[THE DATA]:
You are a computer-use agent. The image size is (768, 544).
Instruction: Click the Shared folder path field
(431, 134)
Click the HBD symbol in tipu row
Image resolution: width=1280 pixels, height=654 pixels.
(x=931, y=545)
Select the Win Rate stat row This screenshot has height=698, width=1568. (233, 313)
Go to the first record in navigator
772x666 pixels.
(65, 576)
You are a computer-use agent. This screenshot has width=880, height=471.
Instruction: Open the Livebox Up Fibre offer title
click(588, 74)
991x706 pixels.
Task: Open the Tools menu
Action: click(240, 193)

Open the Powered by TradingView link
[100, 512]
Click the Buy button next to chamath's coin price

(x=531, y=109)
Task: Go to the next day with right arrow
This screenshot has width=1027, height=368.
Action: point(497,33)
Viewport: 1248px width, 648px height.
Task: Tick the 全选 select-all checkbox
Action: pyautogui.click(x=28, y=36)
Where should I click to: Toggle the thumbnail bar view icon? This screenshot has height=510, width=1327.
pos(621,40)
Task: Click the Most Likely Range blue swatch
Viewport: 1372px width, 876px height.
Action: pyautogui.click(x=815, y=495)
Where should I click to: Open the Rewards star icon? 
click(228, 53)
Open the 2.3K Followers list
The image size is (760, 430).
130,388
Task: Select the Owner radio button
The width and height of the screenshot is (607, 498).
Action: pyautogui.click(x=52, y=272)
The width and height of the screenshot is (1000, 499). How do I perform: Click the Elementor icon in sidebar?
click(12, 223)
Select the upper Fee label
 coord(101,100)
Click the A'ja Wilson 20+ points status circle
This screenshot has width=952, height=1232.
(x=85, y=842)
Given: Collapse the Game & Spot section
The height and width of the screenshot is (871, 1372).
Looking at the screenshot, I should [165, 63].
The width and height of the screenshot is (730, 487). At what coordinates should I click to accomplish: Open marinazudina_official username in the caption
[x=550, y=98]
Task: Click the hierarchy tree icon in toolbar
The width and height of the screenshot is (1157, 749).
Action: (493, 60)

[ACTIVITY]: Only lines containing the string "computer" are needed. Pull each of them out of the records above.

[OUTPUT BELOW]:
You are a computer-use agent. The image size is (768, 544).
You are a computer-use agent. This screenshot has width=880, height=471.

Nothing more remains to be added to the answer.